■ About this exercise
An exact copy is needed of the lines in the entries below from the line with "Open results with the VIEW RESULTS button" up to and including the line with "Where should I", and of nothing else. Leave the pictures out.

■ Provided information
----
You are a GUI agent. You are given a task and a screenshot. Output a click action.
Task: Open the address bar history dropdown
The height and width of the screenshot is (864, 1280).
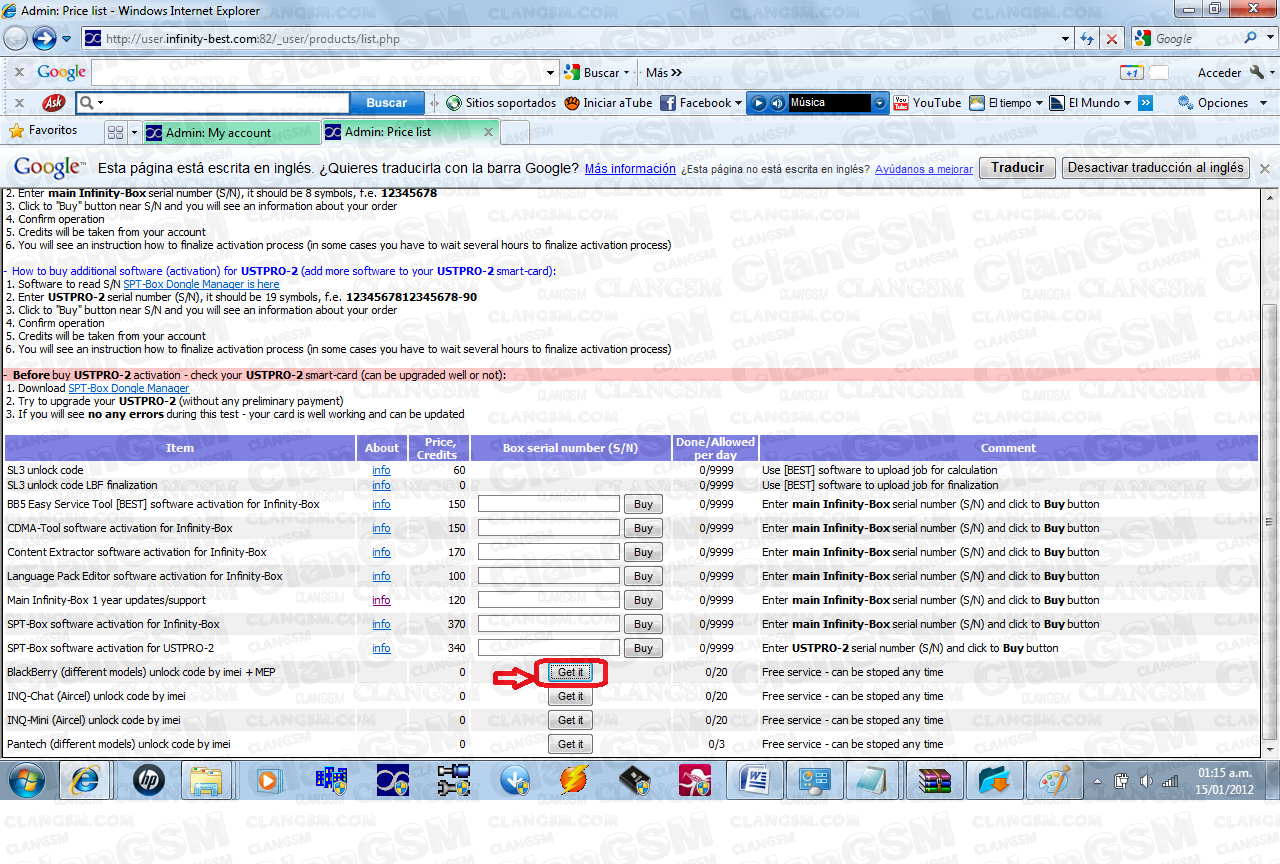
----
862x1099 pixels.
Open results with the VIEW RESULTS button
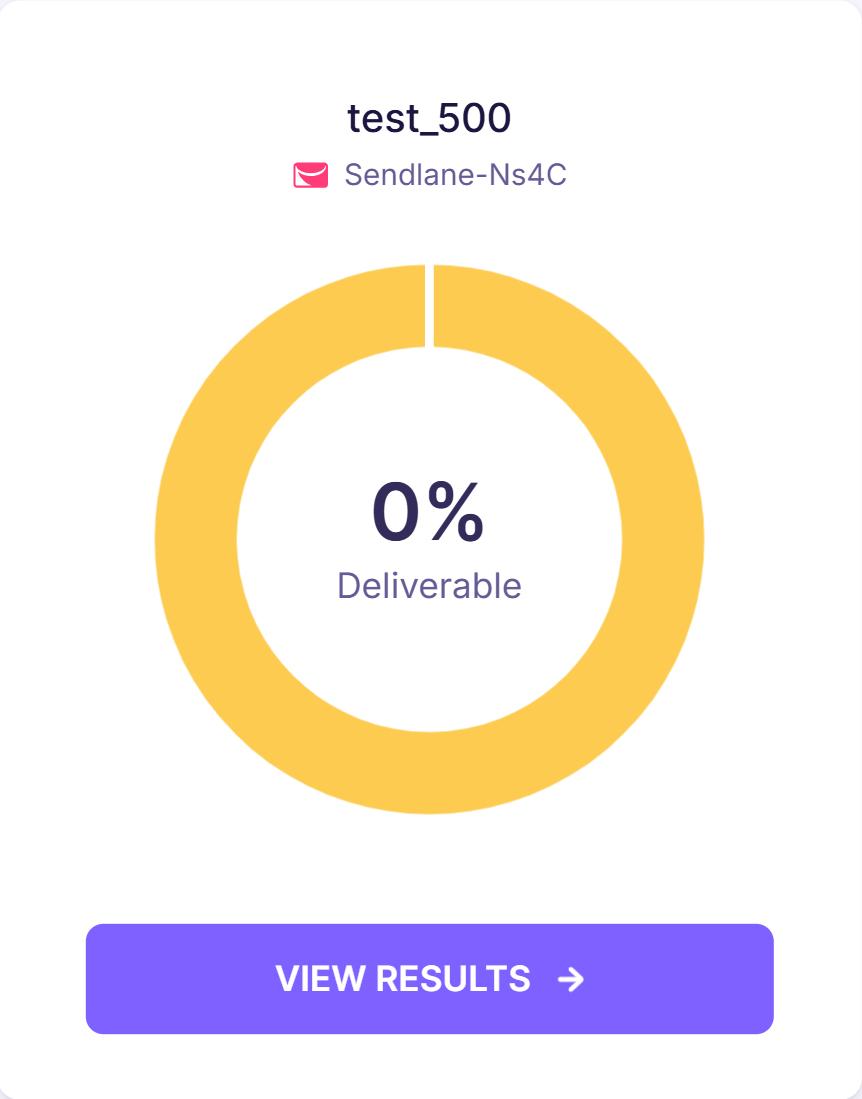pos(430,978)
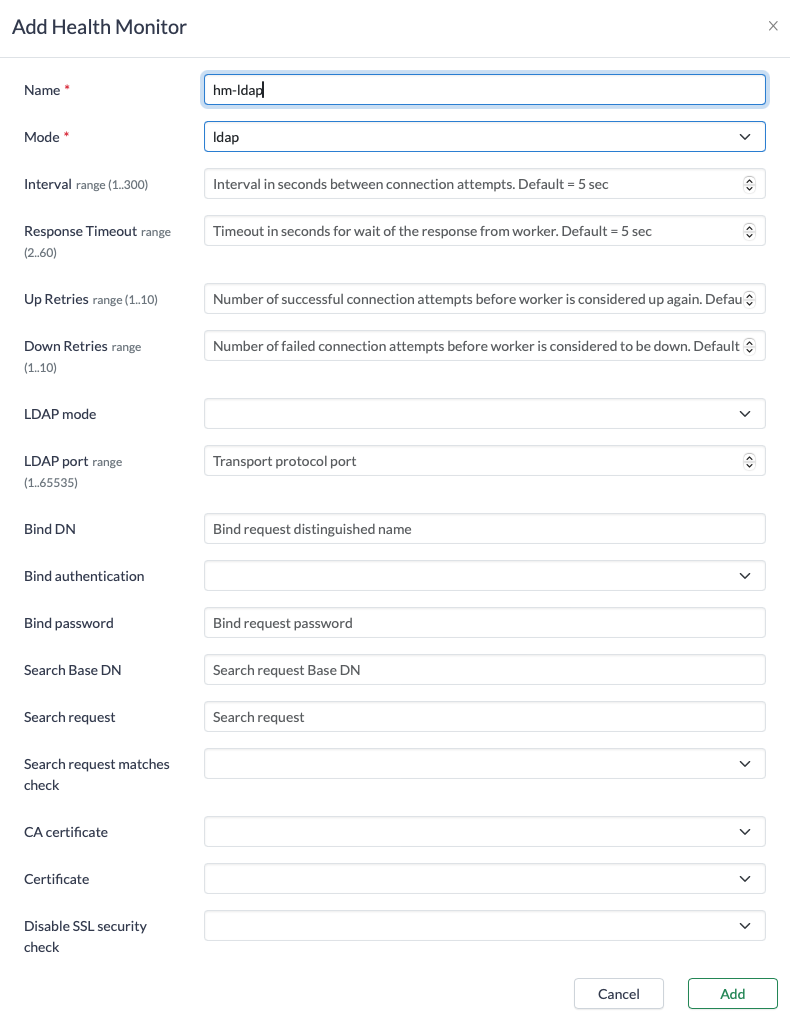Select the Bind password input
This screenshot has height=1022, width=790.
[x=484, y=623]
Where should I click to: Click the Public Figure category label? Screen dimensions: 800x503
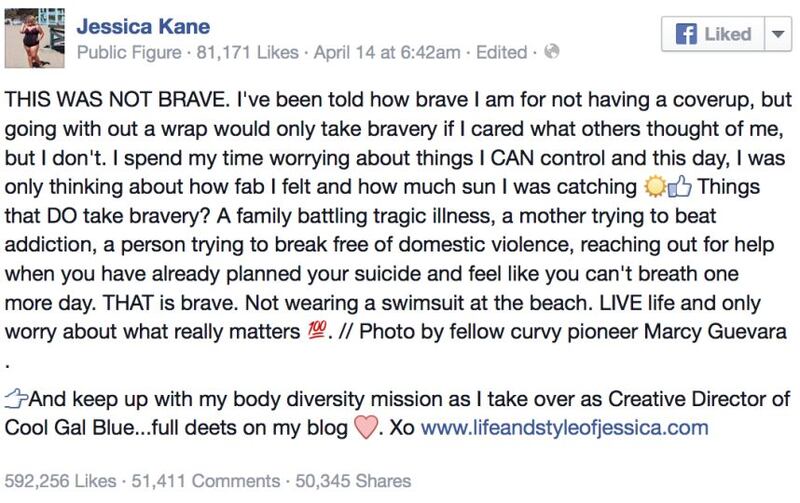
----
■ Result
Open results with the VIEW RESULTS button
pos(430,978)
Select the Bind password input
This screenshot has height=1022, width=790.
[x=484, y=623]
Where should I click to: Click the Public Figure category label? Screen dimensions: 800x503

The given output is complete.